Owners Ching Sun Wong and Stanley Wong created a restaurant modeled on noodles bringing together people of all ages, races and sexes. Both are principals at Wonton Food Inc., one of the country’s leading wholesale producers of noodles and dumpling wrappers, ensuring that ingredients are of highest quality possible.
This attention to detail is seen throughout the restaurant’s modern decor: Wooden tables are covered with candles, soy sauce and bright red hot oil; metal stools provide a contemporary ambiance to the brightly lit dining room; menus are displayed on small televisions that are situated above the spacious counter; and an open kitchen filled with state-of-the-art equipment. The defining feature of this restaurant is a gorgeous mural depicting people of all ages and races indulging in piping hot bowls of noodles, a testament to the premise this eatery was founded on. Although orders are placed at the counters, waiters bring food over to the tables—and the service is fantastic; everyone was smiling and accommodating.
The menu features a variety of creative takes on traditional Asian delicacies. Appetizers ($4 to $7) range from pickled vegetables to sticky ribs prepared with spicy Gochujang pepper sauce with house-made kimchi to tiger prawn dumplings. The only salad, kale and apple ($7), combines Asian ingredients, like Kimchi apple vinaigrette, with local ingredients, such as heirloom tomato and asparagus. The soups ($12 to $14), reminiscent of ramen, each feature an array of ingredients not typically found together, such as five-spice chicken with spinach, carrots, seared mushroom, onion and corn.
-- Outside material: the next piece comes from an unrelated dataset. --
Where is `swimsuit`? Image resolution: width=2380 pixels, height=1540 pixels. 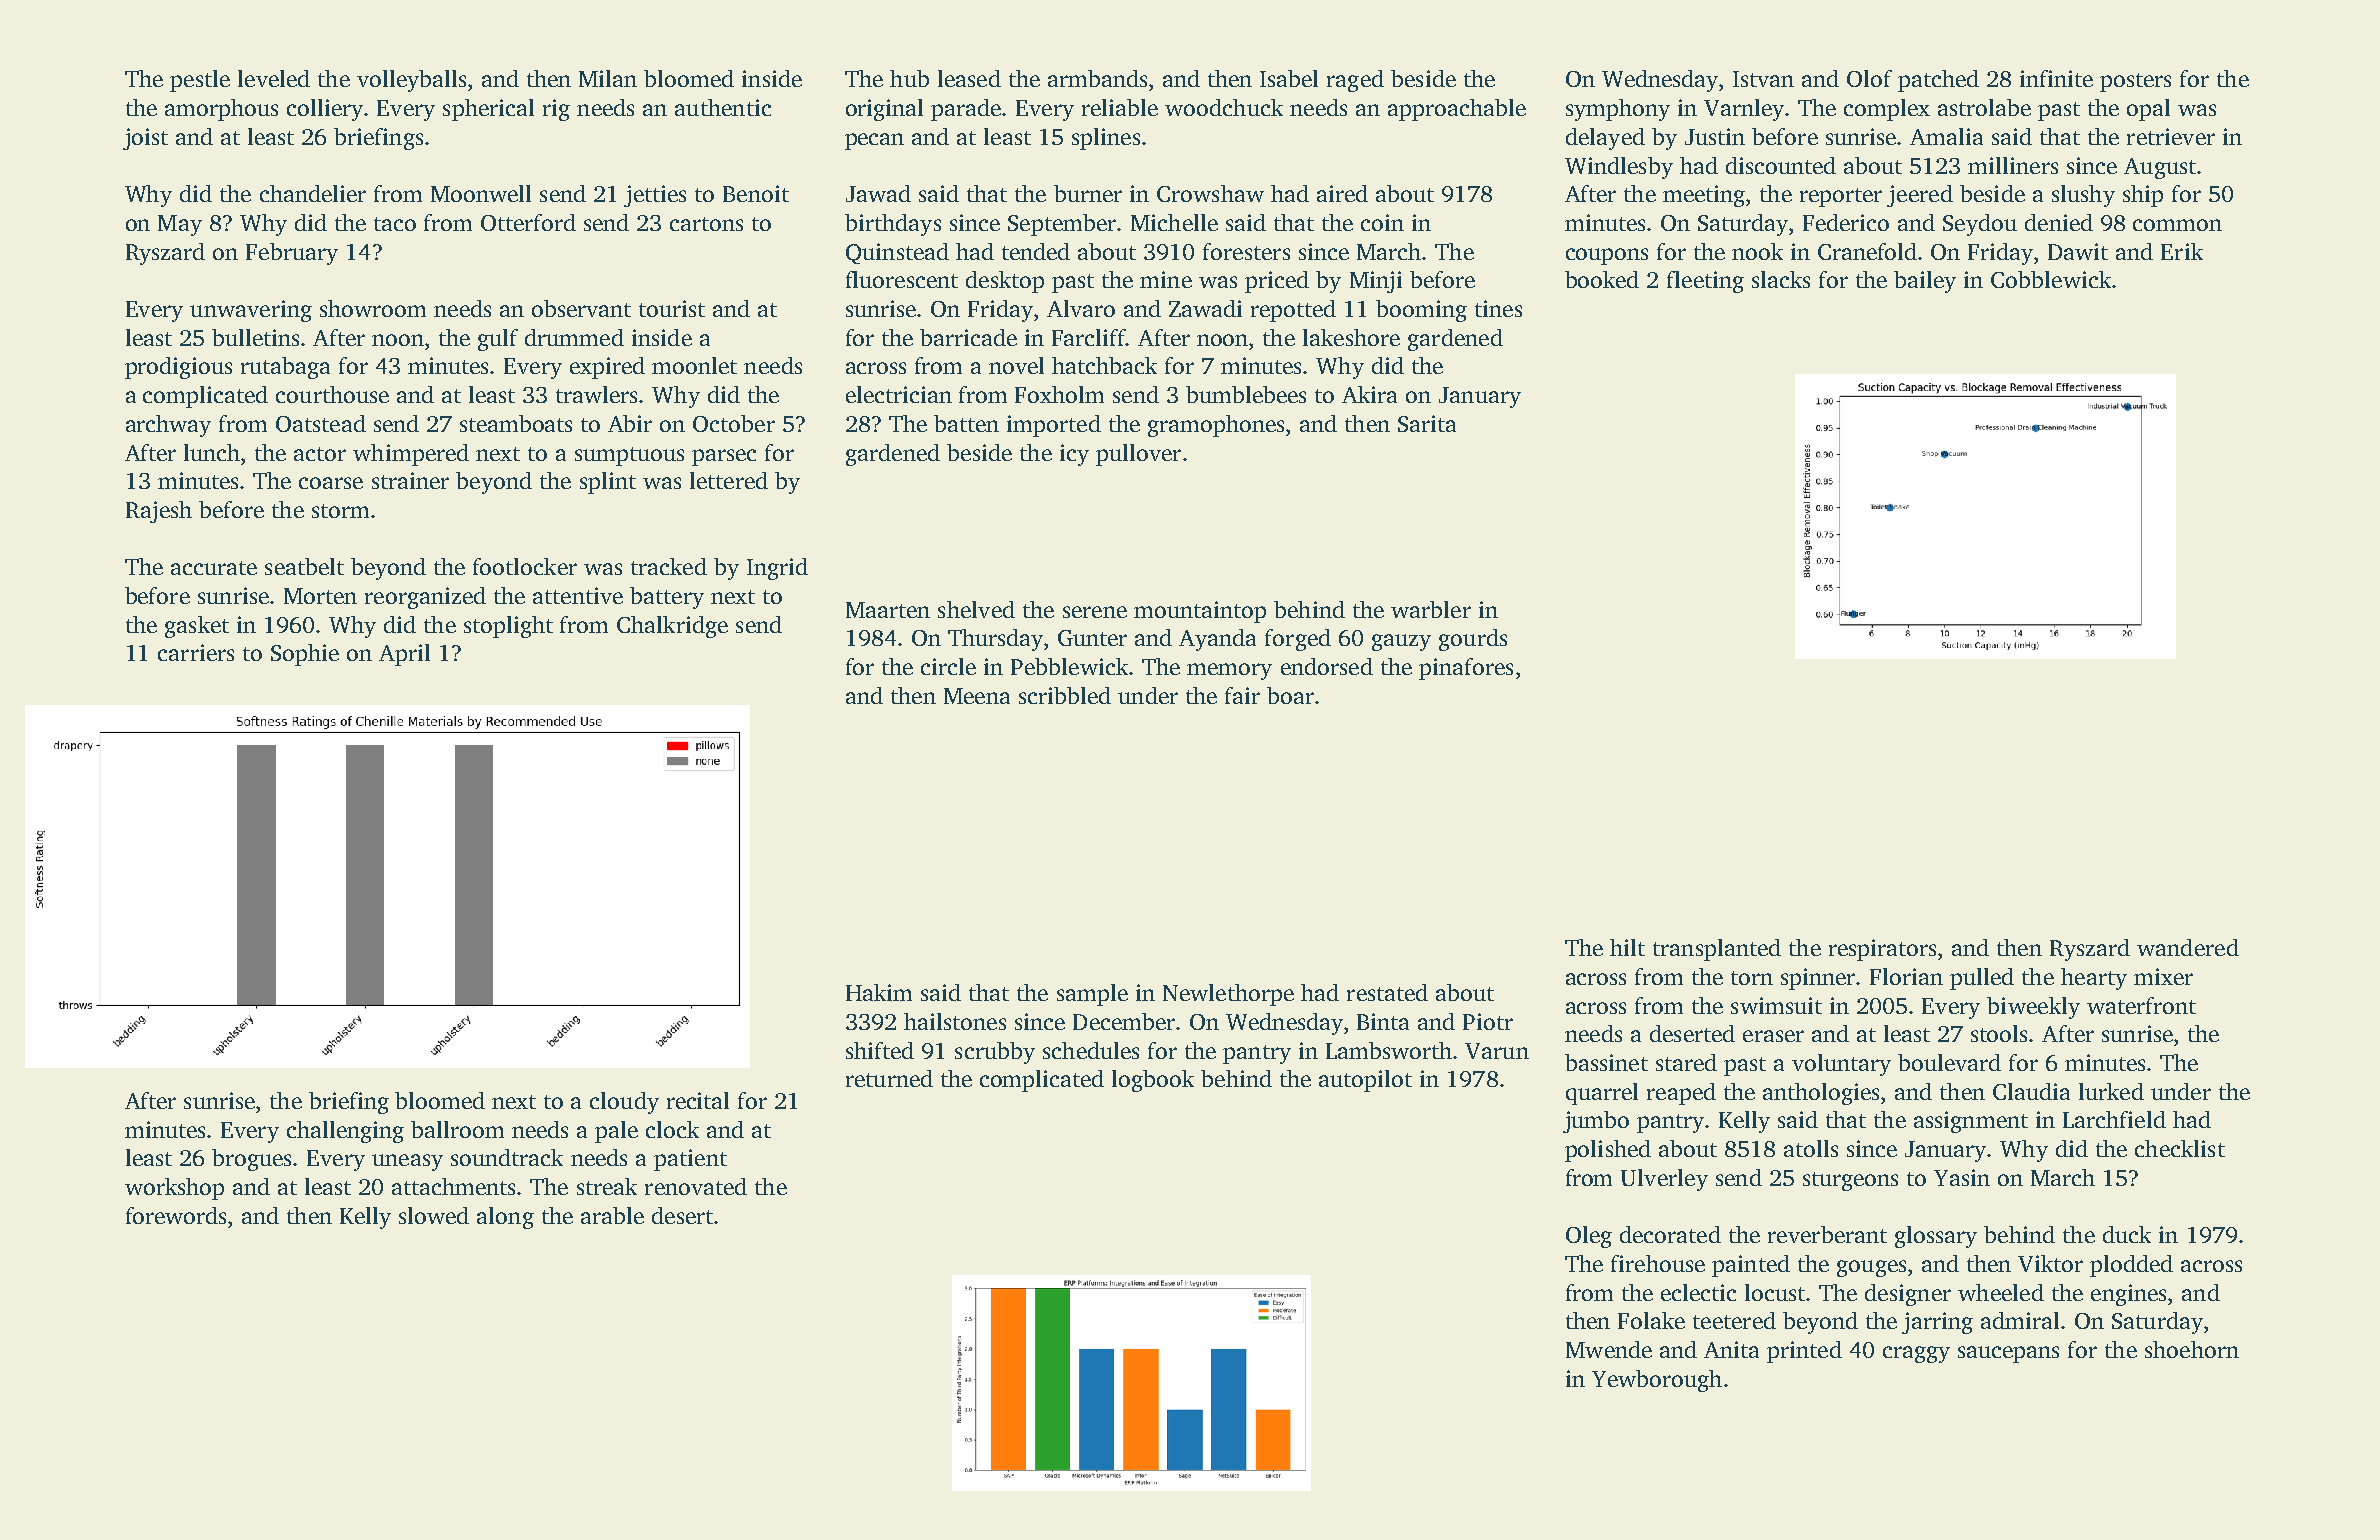
swimsuit is located at coordinates (1776, 1005).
Sauce noodle bowls ($9 to $13) consist of different styles of noodles like soba or flat chow fun-esque noodles with accompanying meats and vegetables like minced pork with Vidalia onion and Sichuan peanut.
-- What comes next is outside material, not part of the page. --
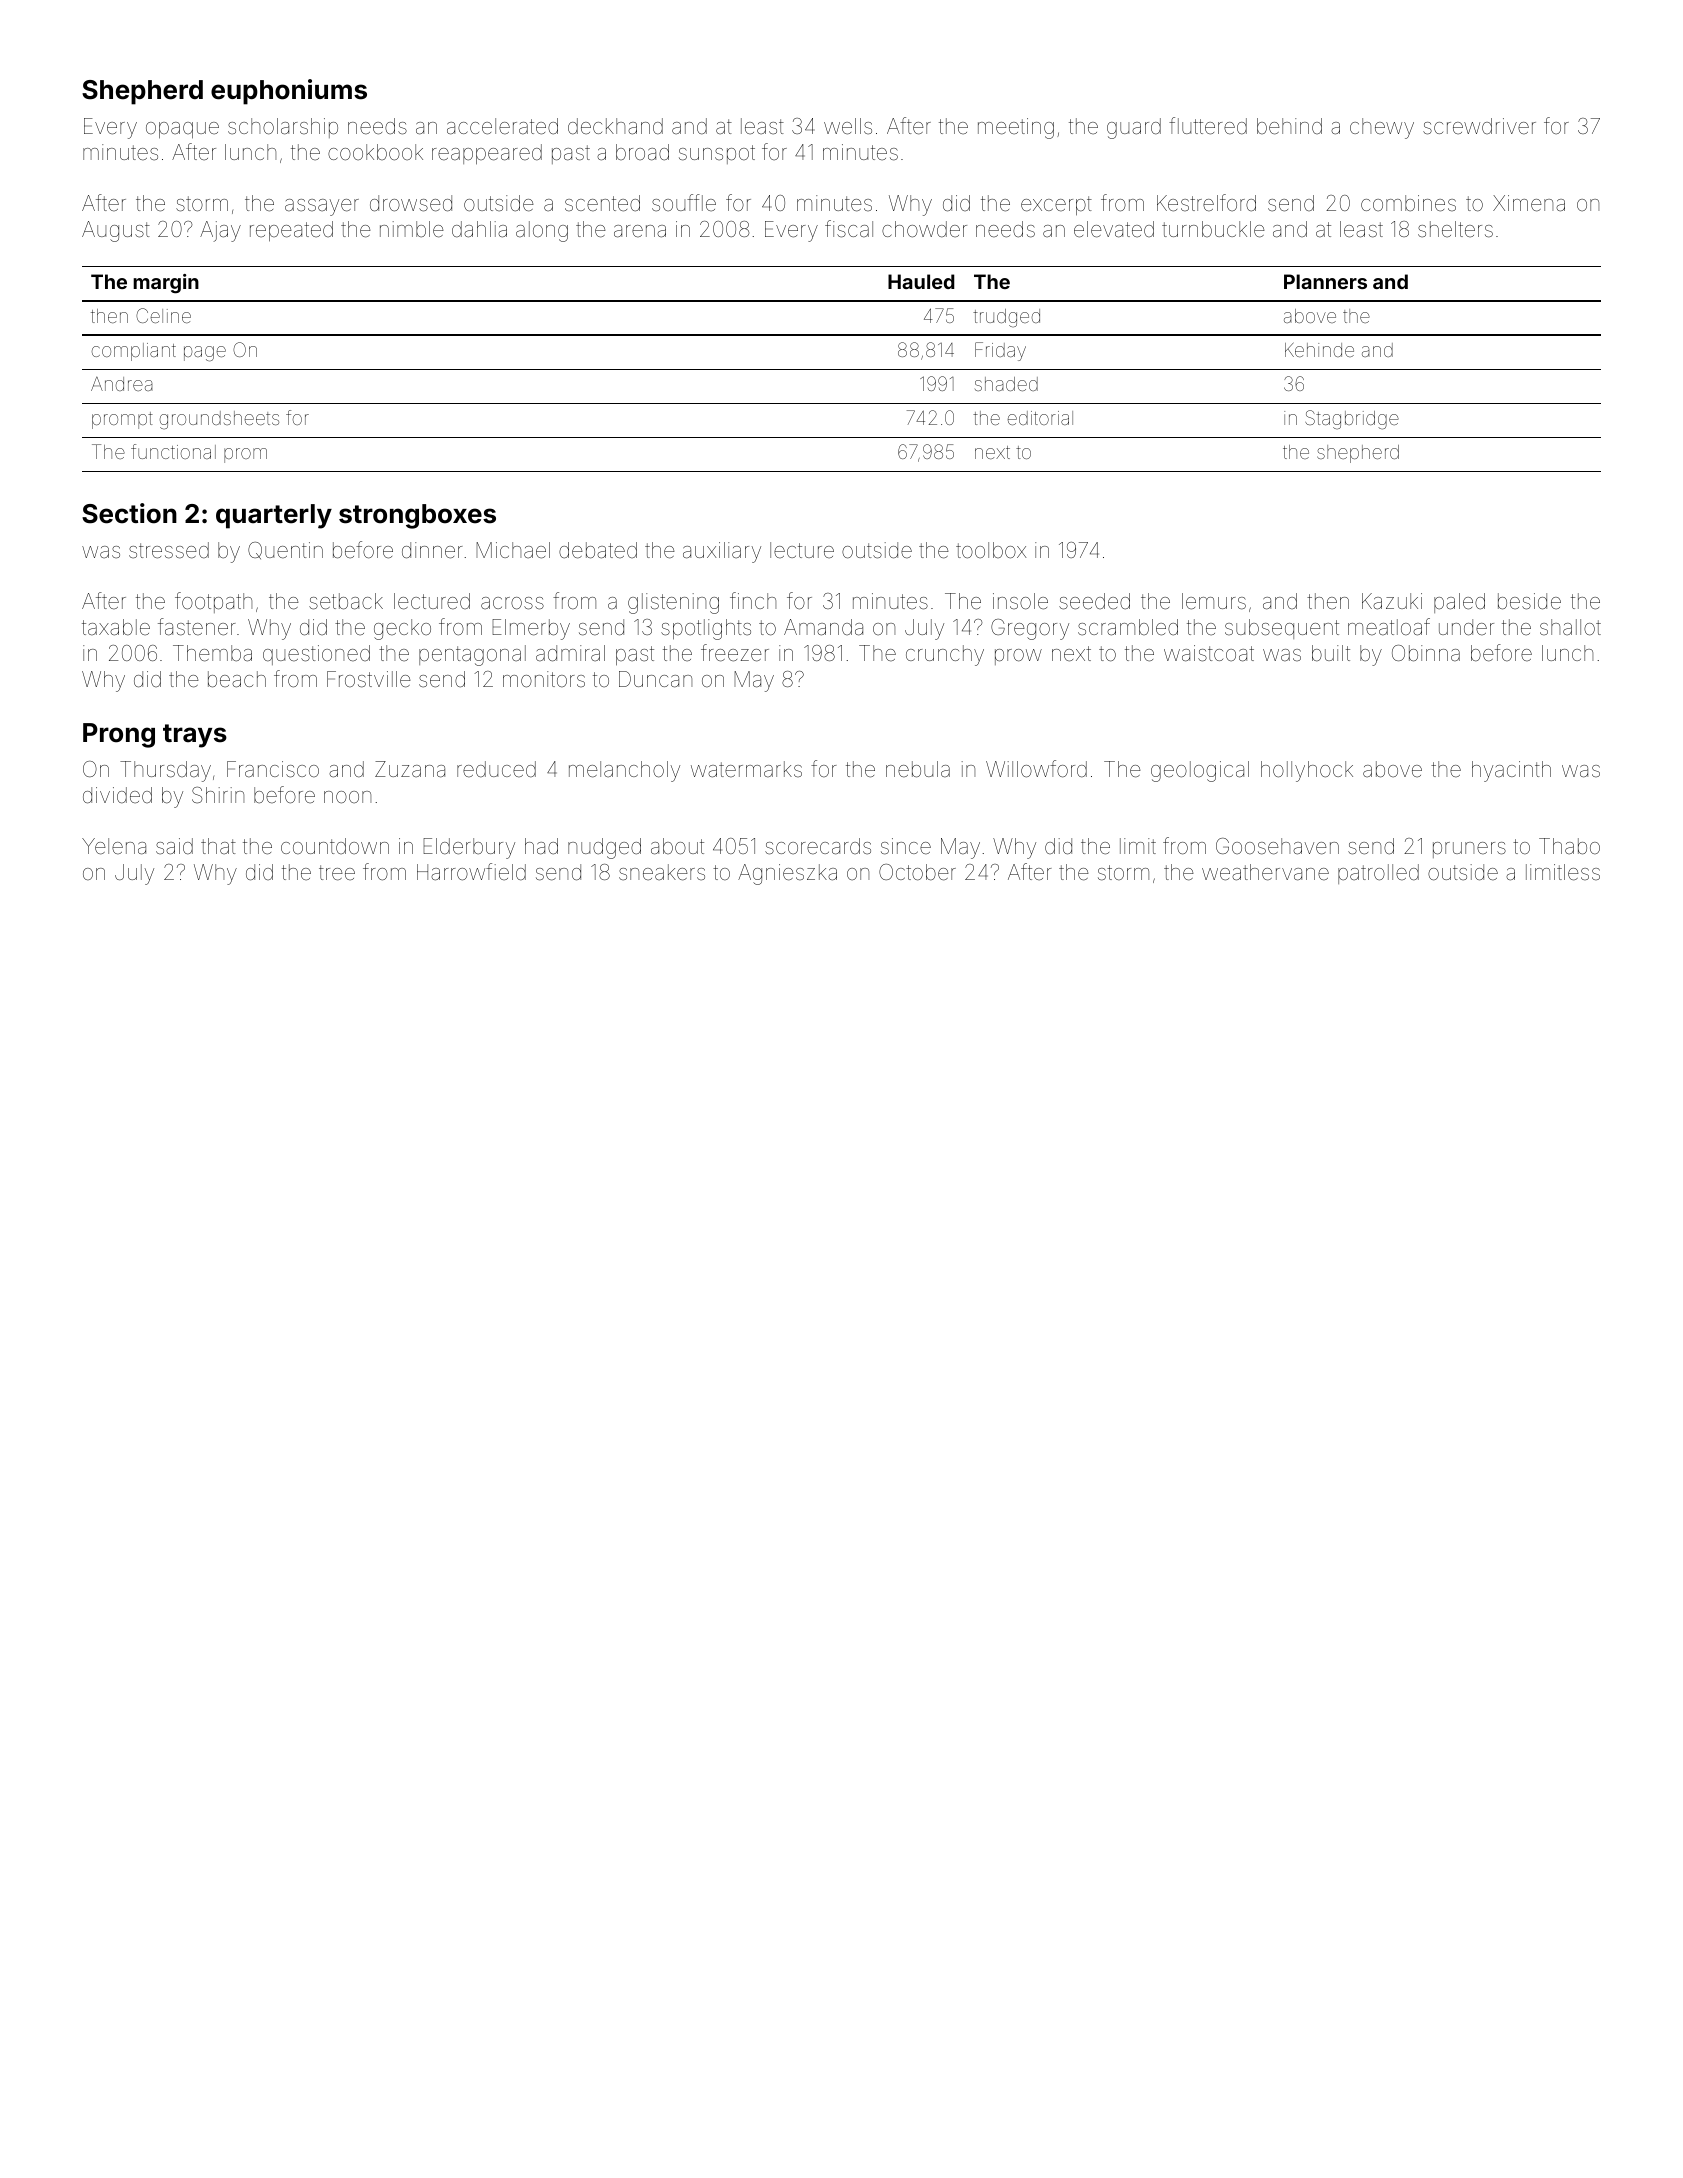 This page has width=1683, height=2178. What do you see at coordinates (1392, 601) in the page?
I see `Kazuki` at bounding box center [1392, 601].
I tried the Three Little Pigs, a soup bowl with pork belly, pulled pork American BBQ style, braised mushrooms, caramelized onions and roasted corn, all in a golden chicken and pork broth. The soup had a perfect balance of savory from the pork to sweet from the onion and corn to spicy from a bit of hot oil. Ramen noodles were perfectly springy, the pork belly had a nice balance of meat to fat and the pulled pork added an interesting Western element to a Japanese-inspired dish. I also sampled Grand’s short ribs, a noodle bowl with “Grandma’s noodles,” which are similar in shape to chow fun, topped with Chinese celery, cilantro and pickled mushrooms. The noodles, yet again, were stellar, and the beef had a pleasant aromatic taste from the cilantro.
Although Ren Wen places an emphasis on its homemade noodles, the inviting ambiance, friendly staff and creative risks the owners took when crafting the menu highlights how the overall dining experience, not just noodles, unites the community and elevates the traditional approach to Asian cuisine.